Emulsion and salvaged aluminium drinks cans on wood in wood box frame.
98x84x10cm
£1,500
An open display case holding 30 salvaged aluminium drinks cans – collected within a one mile radius of the artist’s house over a period of one week.
Coca-Cola is arguably the most iconic and recognisable drinks brand ever. To satisfy this popularity and increase profits, many beverage manufacturers have chosen to sell their drinks in either aluminium cans or plastic bottles. Despite the fact both these materials are recyclable, they are discarded throughout towns, cities and our natural environment in such quantities and with such regularity, that to someone visiting our planet for the first time, they would appear to be part of the flora. Stare deep enough into any hedgerow in the country and you’ll see one or many discarded bottles and cans.
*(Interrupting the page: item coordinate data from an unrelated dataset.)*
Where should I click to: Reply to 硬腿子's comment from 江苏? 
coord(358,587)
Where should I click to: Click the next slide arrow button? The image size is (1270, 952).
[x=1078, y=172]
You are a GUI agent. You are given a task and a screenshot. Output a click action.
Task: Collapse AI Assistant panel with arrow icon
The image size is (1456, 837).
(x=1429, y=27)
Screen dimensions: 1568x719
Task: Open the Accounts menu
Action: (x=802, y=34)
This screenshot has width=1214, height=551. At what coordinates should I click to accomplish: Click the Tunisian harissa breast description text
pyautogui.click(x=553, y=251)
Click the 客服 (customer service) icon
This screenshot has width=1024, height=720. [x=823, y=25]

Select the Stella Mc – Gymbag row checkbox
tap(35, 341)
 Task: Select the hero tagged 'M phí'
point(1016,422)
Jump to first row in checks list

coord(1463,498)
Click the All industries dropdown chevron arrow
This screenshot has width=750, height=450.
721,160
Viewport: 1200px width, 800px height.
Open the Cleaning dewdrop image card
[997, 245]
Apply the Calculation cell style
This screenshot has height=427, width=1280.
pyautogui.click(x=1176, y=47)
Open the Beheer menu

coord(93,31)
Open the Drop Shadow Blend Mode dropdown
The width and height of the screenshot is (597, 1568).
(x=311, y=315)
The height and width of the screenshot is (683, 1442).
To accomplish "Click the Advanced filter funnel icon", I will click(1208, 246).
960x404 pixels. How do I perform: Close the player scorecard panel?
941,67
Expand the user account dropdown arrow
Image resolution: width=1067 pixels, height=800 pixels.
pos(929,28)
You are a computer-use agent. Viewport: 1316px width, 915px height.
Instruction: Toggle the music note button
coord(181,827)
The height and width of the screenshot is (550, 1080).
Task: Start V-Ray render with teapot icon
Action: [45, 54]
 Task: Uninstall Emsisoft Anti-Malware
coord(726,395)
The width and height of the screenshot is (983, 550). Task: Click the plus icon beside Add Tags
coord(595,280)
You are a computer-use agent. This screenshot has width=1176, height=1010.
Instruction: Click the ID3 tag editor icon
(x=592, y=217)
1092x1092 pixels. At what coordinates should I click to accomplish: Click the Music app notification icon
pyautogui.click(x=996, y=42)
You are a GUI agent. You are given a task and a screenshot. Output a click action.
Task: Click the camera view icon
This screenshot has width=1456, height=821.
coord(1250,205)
In places where these objects become gradually buried over time, this ‘throw-away culture’ creates a garish geological layer of branded packaging in the anthropocene. Future archaeologists will be digging past logos and slogans to get to the bones, relics and fossils of the past.
Display cases are used to exhibit collections of specimens, taken from the ‘wild’ (like plants and insects), in museums. This is a display case exhibiting our ‘throw-away culture’, an artwork at the crossroads of culture, ecology, geology and anthropology.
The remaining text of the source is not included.